- _Указание 1_:
Согласуются ли с текстом о действительном переходе утверждения (a), (b) и (c)? Для каждого ответьте «да» или «нет» и приведите точную цитату из текста, которая это решает.
(a) Схожие исторические факторы всегда приводят общество к одним и тем же пороговым условиям.
(b) Критический период для действительного перехода на Западе пришелся на XIX век.
(c) Прежние подходы сосредоточены на том, что позволило осуществить непосредственный переход.
- _Указание 2_:
Ответьте по тексту о действительном переходе на вопросы (a), (b) и (c).
(a) Какие условия названы необходимыми для институционализации открытого доступа?
(b) В случае каких переходов различия в том, как общества приходят к пороговым условиям, скорее всего, увеличатся?
(c) Какому периоду обычно уделяет основное внимание анализ развития Запада вместо событий XIX века?
- _Указание 3_: Приведите продолжение текста о действительном переходе к открытому доступу, начав сразу после его последнего предложения.

- _Фрагмент текста_:
________________________________________
Действительный переход


Согласно нашей концепции, достижение пороговых условий и установление безличных отношений между элитами — это необходимые условия для институционализации открытого доступа. Однако исторические тенденции, которые приводят конкретное общество к пороговым условиям, могут оказаться недостаточными для обеспечения полноценного перехода. Кроме того, схожие исторические факторы не всегда приведут общество к тем же самым пороговым условиям. Различия в том, как общества приходят к пороговым условиям, скорее всего, увеличатся в случае более поздних переходов. Ведь после того, как у первопроходцев получилось осуществить переход, во всех остальных обществах произошли изменения во взглядах на то, как устроен мир, тем самым изменился сам процесс, ведущий к пороговому состоянию. Эти оговорки особенно актуальны в случае действительного перехода. Критический период для осуществления действительного перехода на Западе наступил в XIX в., когда политические и экономические организации приблизились к режиму открытого доступа, это привело к трансформации западных обществ. Тем не менее анализ того, почему подобное развитие произошло именно на Западе, обычно игнорирует события XIX в., вместо этого основное внимание уделяется долгому периоду с XVI по XVIII в., а также становлению национального государства, военному мастерству, технологическим инновациям, колониальному господству в мире, финансированию рынков и институциональным изменениям в широком смысле этого слова. Другими словами, в прежних подходах мы видим внимание к тому, что привело Запад к пороговому состоянию, но не к тому, что позволило осуществить непосредственный переход.
________________________________________
- _Данные_:
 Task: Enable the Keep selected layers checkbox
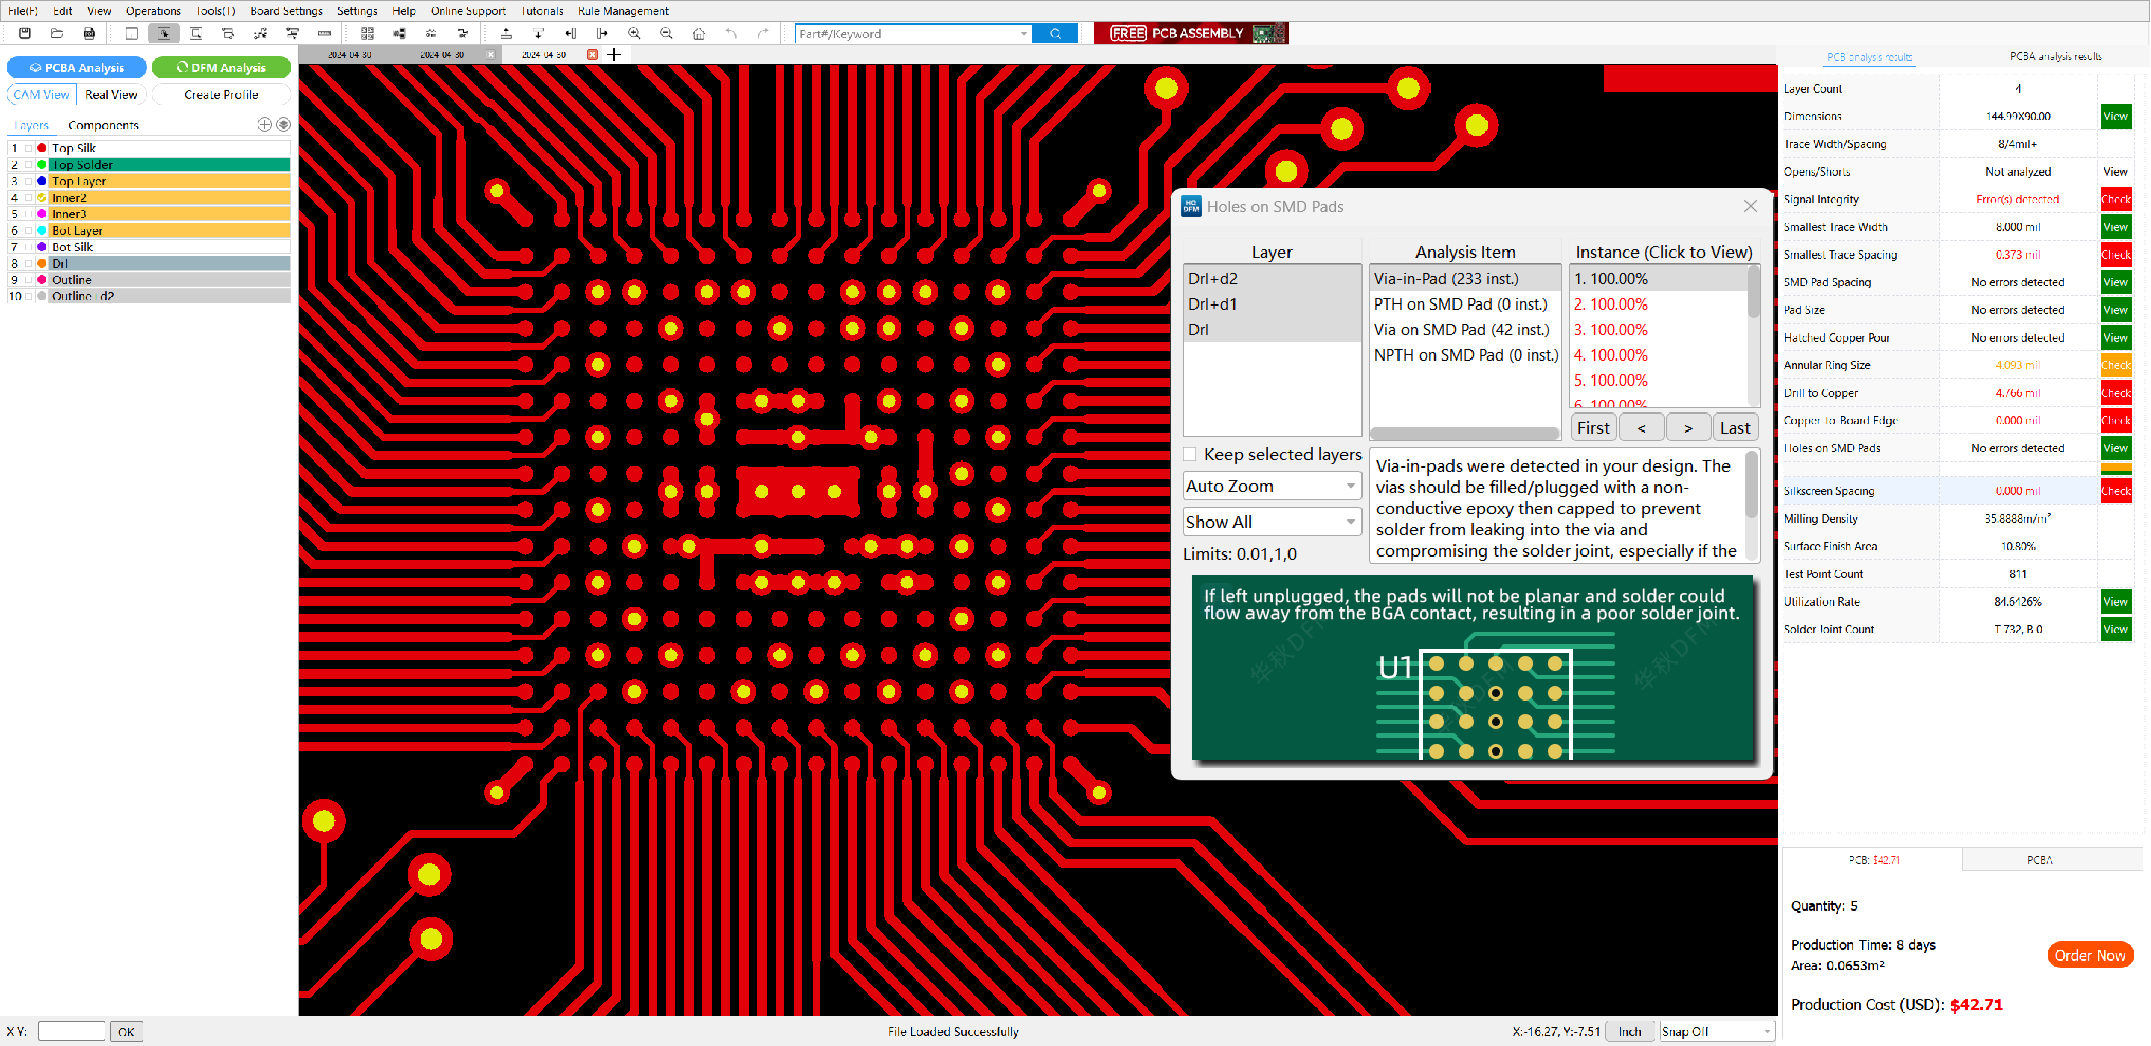pos(1190,455)
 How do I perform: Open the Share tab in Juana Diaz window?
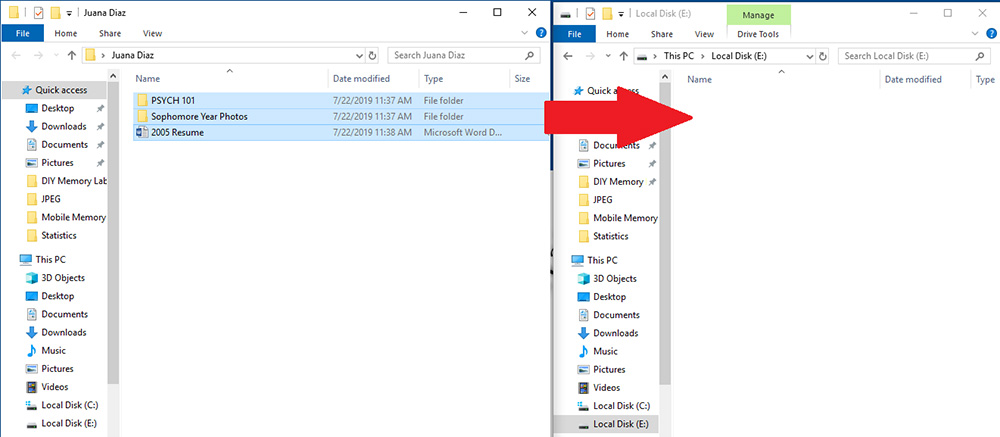coord(110,33)
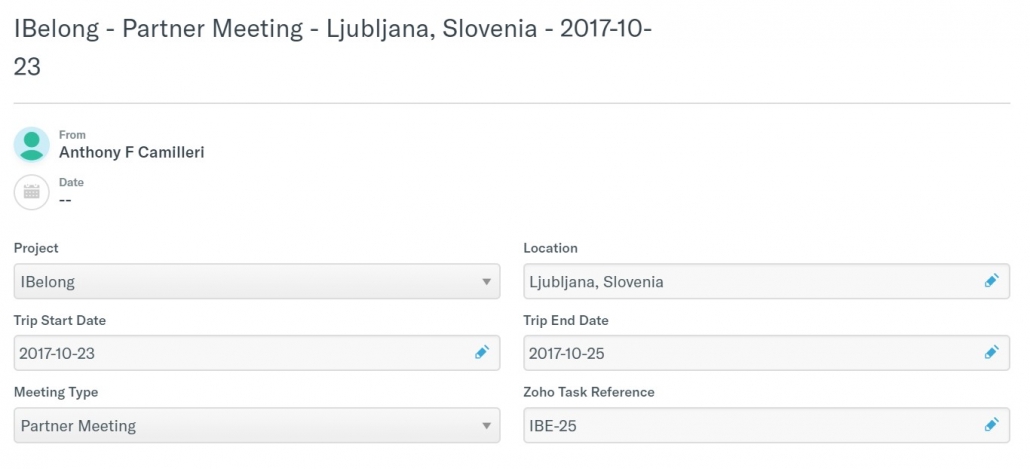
________________________________________
- _Письменный ответ 1_:
(a) Нет: «схожие исторические факторы не всегда приведут общество к тем же самым пороговым условиям».
(b) Да: «Критический период для осуществления действительного перехода на Западе наступил в XIX в.».
(c) Нет: «в прежних подходах мы видим внимание к тому, что привело Запад к пороговому состоянию, но не к тому, что позволило осуществить непосредственный переход».

- _Письменный ответ 2_:
(a) Достижение пороговых условий и установление безличных отношений между элитами.
(b) В случае более поздних переходов.
(c) Долгому периоду с XVI по XVIII век.

- _Письменный ответ 3_:
Взгляд на историю с опорой на такие масштабные периоды позволяет сделать целый ряд важных открытий. Один из нарративов о подъеме современных обществ в Великобритании, Франции и США фокусируется на интеллектуальной истории становления идей Просвещения, а также на возможном воплощении этих идей в конкретных политических институтах; данный процесс длился столетиями. К концу XVIII в. элиты в Великобритании, Франции и США зафиксировали целый рад прав, которыми должны пользоваться все граждане. Однако в 1800 г. данные права имели еще даже не все члены элит. Доступ к экономическим и политическим организациям не был открытым даже внутри элит, а просвещенная политическая мысль того времени рассматривала партии и организованные экономические группы интересов как угрозу правам элит.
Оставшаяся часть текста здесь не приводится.